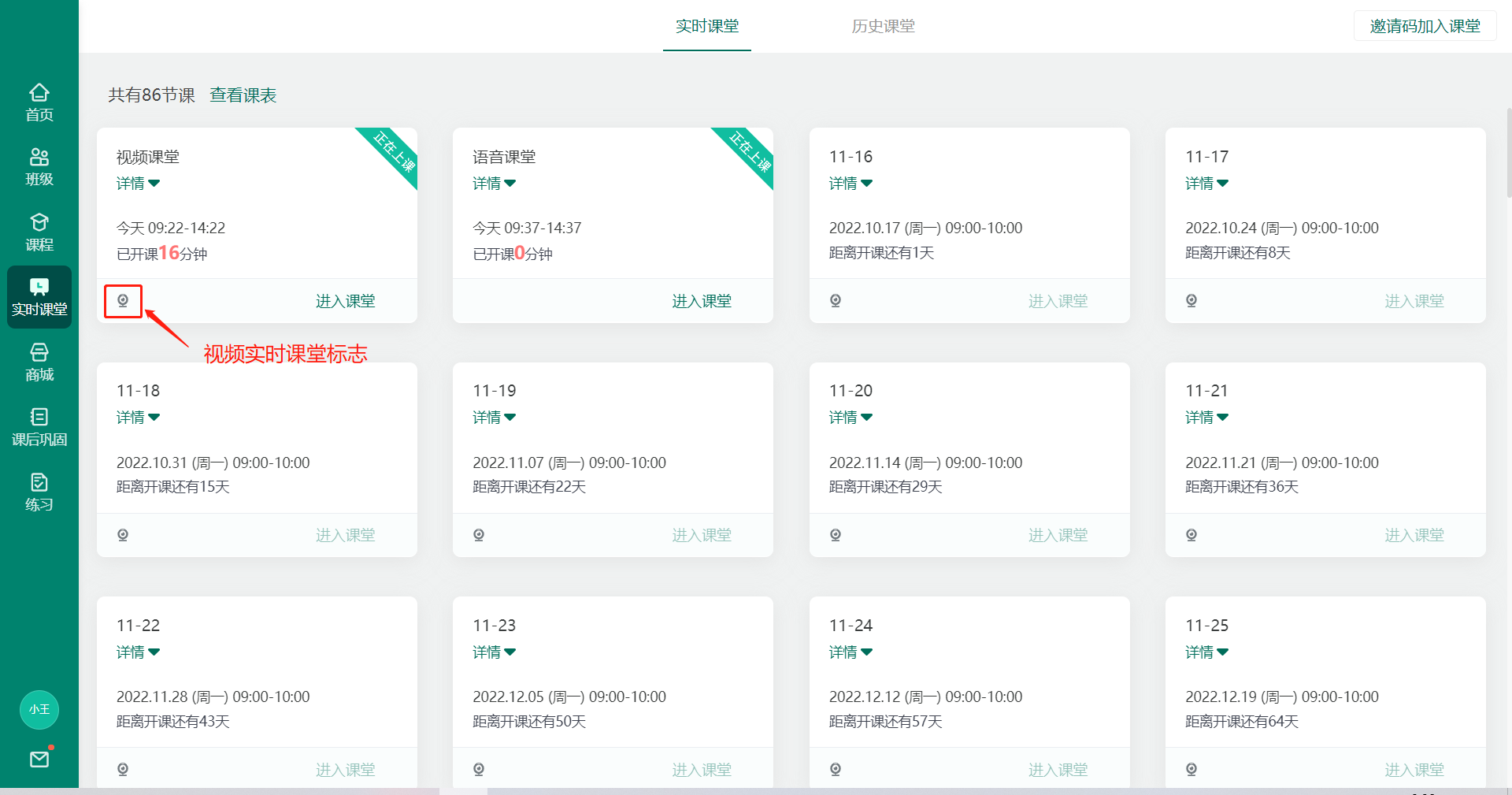Click the camera icon on the 11-16 card
This screenshot has height=795, width=1512.
click(836, 300)
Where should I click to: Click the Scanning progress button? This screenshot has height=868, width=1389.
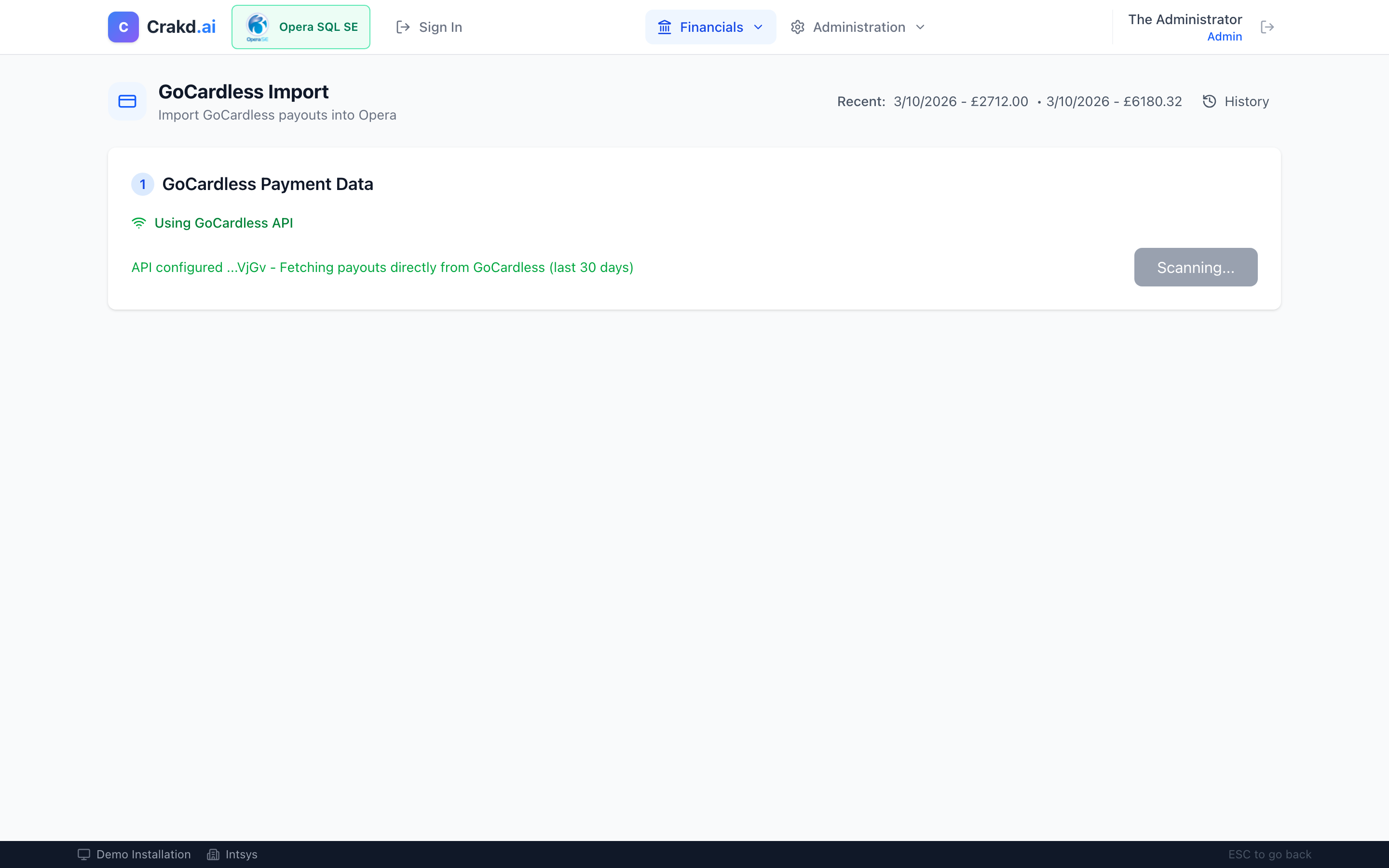coord(1195,267)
========
With pictures left out, transcribe each line from the one containing "Where should I" through the end of the data, both ends included.

> _Problem solution_:
Where should I click to: Click the Scanning progress button? This screenshot has height=868, width=1389.
coord(1195,267)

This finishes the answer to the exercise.